The music in this game has been a mix of data—where we want to go, where we’ve already been, the weather, road conditions—each factor dominating our decisions differently. When the jumbled song stops and we two couples dash for chairs, we find ourselves farther away from each than we’d expected when we first decided to travel together this summer. In three months, we’ve camped together in maybe five locations.
When we’re feeling especially bummed that we’re so close yet so far from each other, Melanie and I will text each other, agreeing, “We still have the fair!” We’d bought tickets to the Alaska state fair together months ago, as the final for-sure stop on this adventure together. And rats for everyone that they’ve just had to decide to skip the fair and start driving south right away. Their truck needs work, and, as with everything in Alaska, the replacement part would need to be shipped from the Lower 48 and would cost at least twice as much once it got here, so they’re limping back to get the work done closer to their condo in Ohio.
I hate to think of them doing the drive without us.
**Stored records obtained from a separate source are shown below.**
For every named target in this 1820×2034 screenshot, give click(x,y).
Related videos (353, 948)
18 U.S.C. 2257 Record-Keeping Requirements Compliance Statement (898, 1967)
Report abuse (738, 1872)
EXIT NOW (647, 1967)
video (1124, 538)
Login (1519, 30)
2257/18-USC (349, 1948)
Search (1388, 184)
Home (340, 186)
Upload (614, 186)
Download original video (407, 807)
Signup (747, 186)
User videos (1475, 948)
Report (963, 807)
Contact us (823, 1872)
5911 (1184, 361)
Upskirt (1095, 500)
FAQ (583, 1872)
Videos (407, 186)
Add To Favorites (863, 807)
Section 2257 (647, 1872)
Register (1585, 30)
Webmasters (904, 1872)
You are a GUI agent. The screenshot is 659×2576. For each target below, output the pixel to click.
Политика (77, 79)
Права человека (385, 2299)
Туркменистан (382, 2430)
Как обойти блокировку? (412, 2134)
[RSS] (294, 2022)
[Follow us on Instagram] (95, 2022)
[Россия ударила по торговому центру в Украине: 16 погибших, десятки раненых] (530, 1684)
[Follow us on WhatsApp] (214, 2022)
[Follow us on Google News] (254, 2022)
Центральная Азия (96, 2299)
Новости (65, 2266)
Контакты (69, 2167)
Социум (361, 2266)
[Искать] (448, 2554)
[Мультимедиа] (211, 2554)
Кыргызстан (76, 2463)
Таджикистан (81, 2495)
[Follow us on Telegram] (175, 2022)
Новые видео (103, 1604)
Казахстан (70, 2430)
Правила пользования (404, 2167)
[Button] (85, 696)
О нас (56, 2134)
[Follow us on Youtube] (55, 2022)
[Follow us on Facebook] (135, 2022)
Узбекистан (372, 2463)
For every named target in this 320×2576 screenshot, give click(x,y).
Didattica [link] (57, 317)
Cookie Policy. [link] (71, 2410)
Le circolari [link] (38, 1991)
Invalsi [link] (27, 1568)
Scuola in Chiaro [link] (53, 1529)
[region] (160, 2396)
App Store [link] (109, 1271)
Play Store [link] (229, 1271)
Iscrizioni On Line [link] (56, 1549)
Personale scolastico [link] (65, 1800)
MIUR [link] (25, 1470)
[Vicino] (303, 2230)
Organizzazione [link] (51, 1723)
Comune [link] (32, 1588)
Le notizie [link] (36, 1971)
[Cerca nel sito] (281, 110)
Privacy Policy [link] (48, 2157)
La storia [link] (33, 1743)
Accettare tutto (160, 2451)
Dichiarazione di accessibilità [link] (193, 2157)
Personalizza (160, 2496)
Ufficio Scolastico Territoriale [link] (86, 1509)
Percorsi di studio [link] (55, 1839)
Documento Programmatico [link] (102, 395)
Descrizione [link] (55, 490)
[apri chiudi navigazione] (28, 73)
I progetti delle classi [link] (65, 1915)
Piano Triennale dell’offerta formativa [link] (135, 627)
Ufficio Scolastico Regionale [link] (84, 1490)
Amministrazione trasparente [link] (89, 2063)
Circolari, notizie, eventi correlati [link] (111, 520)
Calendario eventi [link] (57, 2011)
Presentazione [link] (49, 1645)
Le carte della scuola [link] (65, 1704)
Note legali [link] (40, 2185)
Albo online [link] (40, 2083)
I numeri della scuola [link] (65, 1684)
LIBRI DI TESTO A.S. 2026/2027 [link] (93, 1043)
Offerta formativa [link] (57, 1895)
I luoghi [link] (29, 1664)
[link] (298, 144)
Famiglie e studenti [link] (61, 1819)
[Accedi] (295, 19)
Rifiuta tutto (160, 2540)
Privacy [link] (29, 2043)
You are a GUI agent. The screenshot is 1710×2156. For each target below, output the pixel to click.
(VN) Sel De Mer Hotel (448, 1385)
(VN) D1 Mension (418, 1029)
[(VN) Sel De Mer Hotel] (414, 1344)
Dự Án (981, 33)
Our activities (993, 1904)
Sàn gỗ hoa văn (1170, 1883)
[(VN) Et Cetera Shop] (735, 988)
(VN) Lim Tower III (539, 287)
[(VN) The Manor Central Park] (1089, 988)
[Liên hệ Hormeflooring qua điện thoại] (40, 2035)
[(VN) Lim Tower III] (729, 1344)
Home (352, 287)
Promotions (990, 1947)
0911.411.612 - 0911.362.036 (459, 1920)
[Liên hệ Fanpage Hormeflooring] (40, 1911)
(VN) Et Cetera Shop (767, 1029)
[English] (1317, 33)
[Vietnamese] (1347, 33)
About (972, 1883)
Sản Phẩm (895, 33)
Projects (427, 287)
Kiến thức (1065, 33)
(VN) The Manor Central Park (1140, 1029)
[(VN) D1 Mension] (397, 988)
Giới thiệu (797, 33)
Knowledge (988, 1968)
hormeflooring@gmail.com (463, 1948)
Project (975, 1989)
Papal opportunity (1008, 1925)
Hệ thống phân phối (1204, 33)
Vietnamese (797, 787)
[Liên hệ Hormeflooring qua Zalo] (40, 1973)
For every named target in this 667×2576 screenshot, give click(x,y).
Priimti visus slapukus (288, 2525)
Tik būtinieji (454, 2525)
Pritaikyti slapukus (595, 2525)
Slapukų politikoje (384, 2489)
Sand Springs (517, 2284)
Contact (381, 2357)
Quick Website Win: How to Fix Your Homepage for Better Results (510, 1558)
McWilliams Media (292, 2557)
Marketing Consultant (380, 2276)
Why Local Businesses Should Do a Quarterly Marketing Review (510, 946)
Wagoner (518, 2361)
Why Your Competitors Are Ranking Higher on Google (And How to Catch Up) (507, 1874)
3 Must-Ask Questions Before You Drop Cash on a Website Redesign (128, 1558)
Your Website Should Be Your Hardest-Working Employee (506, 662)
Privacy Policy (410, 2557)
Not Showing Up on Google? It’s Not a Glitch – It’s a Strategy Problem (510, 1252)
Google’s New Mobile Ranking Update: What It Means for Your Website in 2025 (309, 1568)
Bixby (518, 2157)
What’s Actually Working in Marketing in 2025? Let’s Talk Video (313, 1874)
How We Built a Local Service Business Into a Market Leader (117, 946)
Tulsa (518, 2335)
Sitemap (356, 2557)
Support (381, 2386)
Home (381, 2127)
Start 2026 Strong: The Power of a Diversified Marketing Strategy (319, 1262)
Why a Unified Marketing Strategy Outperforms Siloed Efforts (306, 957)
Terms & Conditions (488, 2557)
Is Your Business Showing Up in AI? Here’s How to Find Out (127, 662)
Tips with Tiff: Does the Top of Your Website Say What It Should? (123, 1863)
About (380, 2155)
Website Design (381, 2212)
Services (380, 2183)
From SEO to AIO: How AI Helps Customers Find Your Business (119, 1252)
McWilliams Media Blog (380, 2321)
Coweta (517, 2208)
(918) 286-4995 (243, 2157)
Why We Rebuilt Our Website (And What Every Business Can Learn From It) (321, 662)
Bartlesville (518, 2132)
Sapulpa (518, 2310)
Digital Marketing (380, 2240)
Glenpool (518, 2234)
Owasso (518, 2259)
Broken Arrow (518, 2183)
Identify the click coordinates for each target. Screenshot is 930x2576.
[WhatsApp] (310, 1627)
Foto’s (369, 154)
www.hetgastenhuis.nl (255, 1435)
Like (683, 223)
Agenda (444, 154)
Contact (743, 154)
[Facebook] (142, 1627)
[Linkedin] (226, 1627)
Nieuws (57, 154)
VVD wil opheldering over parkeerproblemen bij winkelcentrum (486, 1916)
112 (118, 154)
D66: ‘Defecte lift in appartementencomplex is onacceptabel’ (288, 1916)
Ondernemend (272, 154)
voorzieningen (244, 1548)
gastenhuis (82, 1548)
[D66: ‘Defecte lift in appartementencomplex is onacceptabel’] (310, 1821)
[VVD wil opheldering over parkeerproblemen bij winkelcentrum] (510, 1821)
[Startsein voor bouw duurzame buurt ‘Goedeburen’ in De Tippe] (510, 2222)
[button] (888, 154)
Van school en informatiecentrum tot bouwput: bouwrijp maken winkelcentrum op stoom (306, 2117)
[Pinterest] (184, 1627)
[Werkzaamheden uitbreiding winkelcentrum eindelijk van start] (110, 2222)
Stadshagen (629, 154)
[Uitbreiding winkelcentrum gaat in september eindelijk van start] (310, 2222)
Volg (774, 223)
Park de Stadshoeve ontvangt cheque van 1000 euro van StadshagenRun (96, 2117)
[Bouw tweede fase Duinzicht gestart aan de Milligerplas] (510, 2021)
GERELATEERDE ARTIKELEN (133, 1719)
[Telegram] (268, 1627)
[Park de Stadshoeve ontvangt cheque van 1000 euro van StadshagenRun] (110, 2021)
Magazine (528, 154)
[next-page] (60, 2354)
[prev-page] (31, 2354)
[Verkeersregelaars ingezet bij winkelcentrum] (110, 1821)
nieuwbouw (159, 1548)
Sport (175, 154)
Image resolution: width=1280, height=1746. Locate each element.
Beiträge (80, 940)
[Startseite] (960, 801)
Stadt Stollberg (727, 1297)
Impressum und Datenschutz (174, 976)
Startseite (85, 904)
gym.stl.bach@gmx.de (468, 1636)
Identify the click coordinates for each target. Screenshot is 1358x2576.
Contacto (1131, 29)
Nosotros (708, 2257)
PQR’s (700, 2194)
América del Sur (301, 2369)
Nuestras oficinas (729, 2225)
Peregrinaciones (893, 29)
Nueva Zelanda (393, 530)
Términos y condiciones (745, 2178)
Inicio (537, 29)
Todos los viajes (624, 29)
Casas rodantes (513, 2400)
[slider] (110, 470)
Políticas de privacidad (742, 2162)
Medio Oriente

Helping each other in case of rig trouble is a main reason we decided to travel together in the first place, and here they’ll be hauling ass through Canada, plagued by leaking struts and unpredictable wildfires, with no contacts whatsoever.
We could ditch the fair ourselves and follow them (it’s gonna rain there anyway), but my bet is Doug and Melanie will drive straight through. When they’re making time, they drive through the night and sleep in their truck for short stops, so they’ll cross the border into Canada and then cross back into the U.S. all before we’d even gotten packed up to go, practically.
Man am I going to miss them. Just seeing the dot nearby on my map with an M for Melanie on it was reassuring.
When we were together, though, we made the most of it.
In British Columbia, we shared the experience of watching two moose swim across a lake.
We soaked in hot springs.
We boondocked on the side of the road.
In Yukon, we, laughed in the midnight sun.
We hiked, of course, all over.
In Denali when the sun finally came out, we stayed in the tent playing cards because it was that much fun to be together.
We drank the toe drink in Dawson.
We played cards in the dirt at a festival in Fairbanks.
They introduced us to Carl and Brenda; Banjo still gets excited when she sees someone with a beard because she thinks it’s Carl.
Everywhere we met, Melanie and Doug and Banjo had a grand reunion.
The reason I have so many photos with them when we camped together so little is that they’d go out of their way to visit us, if only for an hour. That means the world when you have only two friends all summer.
I don’t know when or where we’ll see them again, but I do know that we will. In the meantime, here is Doug’s latest post from Alaska, with tons of details about the U.S.’s largest national park, plus his incomparable photos.
Please cross your fingers for a safe trip back for them.